Shaffer had earlier testified that he was “$400,000 in the hole” as a result of the fire, including $100,000 that he spent fighting the blaze.
Tufts said Shaffer has accepted responsibility for the fire. It appears clear from the evidence that Shaffer was not sorting and separating materials effectively as they came into the facility. Some material that wasn’t permitted in the C&D cell was deposited on top of the cell, which Tufts said compounded the situation when the fire began.
Tufts said Shaffer allowed recyclable materials that he wasn’t supposed to keep for longer than 60 days to accumulate. Plastics and other materials that weren’t allowed in the cell hadn’t been sorted out, which presumably Shaffer “would have gotten around to doing.”
Tufts said Shaffer’s dialogue with the Department of Environment wasn’t focused and he had been discussing the situation with them for months before the fire. Tufts said there was a communication gap and a lack of urgency to deal with the variances that were identified.
Negligent, not defiant
Tufts said he would characterize Shaffer’s conduct as “negligent” or “reckless” but he was not “defiant” in violating his approval. Shaffer was trying to reuse and recycle items, which Tufts said was admirable, but the accumulation of materials overwhelmed the situation.
Tufts said fines are often linked to the economics of an offending operation but he didn’t hear any evidence on the economic size and sophistication of the subject business. This would be an important part of his analysis. Tufts said fines couldn’t amount to a “license fee” for committing an offence.
Tufts said it isn’t clear how much plastic, rubber and other designated material was present in the cell that caught fire. He accepted Shaffer’s testimony that there weren’t tires in the cell. There were asphalt shingles, which were allowed in the cell but were not permitted to be burned.
He said Shaffer’s failure to cap the cells adequately increased the risk of a fire and made it more difficult to fight the fire. Capping of cells was not done as prescribed with clay but instead wood chips and gravel were used.
There was no effective emergency plan; roads and ponds were not configured as indicated in the site approval; and Shaffer had failed to construct storage sheds. Shaffer also didn’t have adequate monitoring wells.

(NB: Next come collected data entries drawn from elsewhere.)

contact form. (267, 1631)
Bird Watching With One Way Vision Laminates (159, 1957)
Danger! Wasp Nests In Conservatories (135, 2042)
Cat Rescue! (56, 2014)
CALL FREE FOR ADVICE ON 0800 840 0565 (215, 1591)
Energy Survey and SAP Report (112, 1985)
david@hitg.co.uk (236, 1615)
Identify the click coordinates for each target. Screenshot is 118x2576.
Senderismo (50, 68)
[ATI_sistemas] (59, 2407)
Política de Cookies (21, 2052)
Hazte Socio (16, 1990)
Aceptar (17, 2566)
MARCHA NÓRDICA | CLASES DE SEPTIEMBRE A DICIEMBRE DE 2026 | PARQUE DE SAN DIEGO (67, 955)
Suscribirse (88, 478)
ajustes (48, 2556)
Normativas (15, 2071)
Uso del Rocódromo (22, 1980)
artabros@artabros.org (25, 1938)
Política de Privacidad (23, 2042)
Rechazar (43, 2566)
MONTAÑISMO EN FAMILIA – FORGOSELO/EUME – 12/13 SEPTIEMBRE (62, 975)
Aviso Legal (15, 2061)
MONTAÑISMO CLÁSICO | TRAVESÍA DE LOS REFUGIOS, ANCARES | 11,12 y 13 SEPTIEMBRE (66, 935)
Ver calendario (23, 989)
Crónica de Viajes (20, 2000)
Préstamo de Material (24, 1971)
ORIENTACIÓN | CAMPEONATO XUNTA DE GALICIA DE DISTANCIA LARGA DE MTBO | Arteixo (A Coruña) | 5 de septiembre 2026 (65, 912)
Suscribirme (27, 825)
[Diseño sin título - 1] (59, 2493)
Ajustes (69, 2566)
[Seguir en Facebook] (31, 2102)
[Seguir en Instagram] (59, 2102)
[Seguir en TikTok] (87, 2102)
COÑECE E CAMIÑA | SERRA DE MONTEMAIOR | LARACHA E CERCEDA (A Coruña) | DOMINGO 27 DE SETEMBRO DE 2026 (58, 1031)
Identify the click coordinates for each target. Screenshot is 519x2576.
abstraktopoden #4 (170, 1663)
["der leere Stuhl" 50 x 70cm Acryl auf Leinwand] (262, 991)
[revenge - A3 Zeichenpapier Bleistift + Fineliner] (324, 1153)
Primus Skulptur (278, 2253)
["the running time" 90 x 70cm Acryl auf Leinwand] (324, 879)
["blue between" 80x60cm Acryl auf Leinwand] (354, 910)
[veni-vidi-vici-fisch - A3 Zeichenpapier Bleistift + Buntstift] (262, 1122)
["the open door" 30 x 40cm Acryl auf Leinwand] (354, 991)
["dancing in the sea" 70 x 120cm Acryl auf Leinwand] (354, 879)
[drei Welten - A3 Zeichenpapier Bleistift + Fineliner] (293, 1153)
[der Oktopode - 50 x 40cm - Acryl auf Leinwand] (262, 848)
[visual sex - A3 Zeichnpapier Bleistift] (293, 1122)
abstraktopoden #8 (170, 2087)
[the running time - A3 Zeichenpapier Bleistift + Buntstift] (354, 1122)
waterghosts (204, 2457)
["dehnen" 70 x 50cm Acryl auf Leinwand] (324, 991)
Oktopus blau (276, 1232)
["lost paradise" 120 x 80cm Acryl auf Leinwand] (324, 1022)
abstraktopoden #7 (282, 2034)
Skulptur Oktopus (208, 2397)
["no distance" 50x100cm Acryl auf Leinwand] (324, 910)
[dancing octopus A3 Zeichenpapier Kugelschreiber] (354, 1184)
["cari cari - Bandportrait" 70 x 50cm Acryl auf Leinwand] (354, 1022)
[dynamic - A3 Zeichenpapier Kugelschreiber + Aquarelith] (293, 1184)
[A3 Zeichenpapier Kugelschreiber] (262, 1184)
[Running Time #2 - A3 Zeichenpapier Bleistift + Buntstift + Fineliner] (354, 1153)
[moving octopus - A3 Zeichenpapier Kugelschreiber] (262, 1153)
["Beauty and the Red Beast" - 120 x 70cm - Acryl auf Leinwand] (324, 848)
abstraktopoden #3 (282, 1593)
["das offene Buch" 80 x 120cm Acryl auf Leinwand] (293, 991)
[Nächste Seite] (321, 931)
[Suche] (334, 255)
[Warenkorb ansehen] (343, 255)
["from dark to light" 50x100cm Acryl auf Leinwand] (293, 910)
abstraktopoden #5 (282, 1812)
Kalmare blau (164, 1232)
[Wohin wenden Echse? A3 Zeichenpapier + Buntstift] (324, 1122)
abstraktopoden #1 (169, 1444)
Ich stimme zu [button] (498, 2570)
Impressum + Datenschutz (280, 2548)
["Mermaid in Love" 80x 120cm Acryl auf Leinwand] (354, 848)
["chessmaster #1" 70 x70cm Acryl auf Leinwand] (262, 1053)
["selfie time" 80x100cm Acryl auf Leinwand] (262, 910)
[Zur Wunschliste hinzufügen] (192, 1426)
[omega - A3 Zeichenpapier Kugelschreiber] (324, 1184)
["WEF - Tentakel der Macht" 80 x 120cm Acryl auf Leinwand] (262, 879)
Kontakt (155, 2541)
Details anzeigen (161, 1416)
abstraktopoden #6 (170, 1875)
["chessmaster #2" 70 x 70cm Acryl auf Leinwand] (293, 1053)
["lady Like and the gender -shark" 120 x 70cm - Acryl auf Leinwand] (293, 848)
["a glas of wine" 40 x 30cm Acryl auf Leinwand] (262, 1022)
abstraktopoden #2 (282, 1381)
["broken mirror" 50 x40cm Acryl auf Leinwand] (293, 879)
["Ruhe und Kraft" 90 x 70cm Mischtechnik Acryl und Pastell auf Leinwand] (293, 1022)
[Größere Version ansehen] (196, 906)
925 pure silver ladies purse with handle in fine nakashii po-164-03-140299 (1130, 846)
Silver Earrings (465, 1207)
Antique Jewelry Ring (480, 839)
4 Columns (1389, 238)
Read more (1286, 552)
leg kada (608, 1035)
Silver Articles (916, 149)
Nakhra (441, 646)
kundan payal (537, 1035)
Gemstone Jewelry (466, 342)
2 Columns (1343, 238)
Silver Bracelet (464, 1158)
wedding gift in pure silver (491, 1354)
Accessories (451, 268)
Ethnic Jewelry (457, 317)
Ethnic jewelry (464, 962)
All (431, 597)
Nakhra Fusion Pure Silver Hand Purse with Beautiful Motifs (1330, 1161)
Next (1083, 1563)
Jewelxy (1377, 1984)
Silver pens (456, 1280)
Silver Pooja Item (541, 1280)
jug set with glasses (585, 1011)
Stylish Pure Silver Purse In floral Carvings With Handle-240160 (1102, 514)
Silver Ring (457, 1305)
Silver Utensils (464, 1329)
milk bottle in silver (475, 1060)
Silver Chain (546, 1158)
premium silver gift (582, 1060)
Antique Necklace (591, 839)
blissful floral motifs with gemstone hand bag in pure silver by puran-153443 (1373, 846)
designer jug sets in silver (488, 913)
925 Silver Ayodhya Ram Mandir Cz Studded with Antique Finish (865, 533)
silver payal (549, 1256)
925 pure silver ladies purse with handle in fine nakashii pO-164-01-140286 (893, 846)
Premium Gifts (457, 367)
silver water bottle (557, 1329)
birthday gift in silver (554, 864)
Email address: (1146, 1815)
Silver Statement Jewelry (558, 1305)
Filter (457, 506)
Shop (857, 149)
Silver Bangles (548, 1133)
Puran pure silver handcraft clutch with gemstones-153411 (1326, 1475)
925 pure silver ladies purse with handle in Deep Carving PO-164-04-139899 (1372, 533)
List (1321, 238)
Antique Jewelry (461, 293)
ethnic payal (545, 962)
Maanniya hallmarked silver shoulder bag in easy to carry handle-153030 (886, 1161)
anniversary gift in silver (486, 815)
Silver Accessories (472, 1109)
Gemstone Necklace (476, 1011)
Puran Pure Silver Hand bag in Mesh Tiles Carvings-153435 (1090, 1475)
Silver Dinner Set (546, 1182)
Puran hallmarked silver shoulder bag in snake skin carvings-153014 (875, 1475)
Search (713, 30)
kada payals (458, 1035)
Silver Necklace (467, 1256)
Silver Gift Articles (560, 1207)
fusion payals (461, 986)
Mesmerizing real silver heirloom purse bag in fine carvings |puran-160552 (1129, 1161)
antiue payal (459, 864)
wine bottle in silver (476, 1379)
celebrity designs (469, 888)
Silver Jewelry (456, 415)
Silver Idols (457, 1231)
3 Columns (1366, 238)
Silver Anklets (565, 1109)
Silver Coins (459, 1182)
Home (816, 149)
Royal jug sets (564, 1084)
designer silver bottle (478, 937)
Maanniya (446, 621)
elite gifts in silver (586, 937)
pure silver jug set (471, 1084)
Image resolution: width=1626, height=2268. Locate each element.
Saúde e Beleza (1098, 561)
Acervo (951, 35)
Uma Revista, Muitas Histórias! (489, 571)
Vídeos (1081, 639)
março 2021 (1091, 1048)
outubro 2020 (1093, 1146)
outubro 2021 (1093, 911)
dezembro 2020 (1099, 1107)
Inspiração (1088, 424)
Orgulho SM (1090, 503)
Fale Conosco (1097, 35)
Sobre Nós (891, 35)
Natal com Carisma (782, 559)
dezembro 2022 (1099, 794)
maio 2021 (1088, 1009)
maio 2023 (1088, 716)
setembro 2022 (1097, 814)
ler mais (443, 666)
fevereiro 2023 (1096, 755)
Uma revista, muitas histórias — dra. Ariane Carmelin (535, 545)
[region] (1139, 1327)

Tufts said there was no evidence that the soil or groundwater contain leachate coming from items at the site. Testing was ordered by the Department of Environment and conducted by Shaffer but it was inadequate. Tufts said he isn’t sure why the department didn’t take it upon itself to have the testing done to an adequate level to give a clear indication if the environment had been compromised.
Tufts said high levels of arsenic and lead have been detected but couldn’t be attributed to Shaffer’s operation. Tufts said he could speculate on what caused this but it wouldn’t be appropriate to do so.
Derrick Shaffer talks with defence lawyer Chris Manning following Shaffer’s sentencing on Environment Act charges on March 21.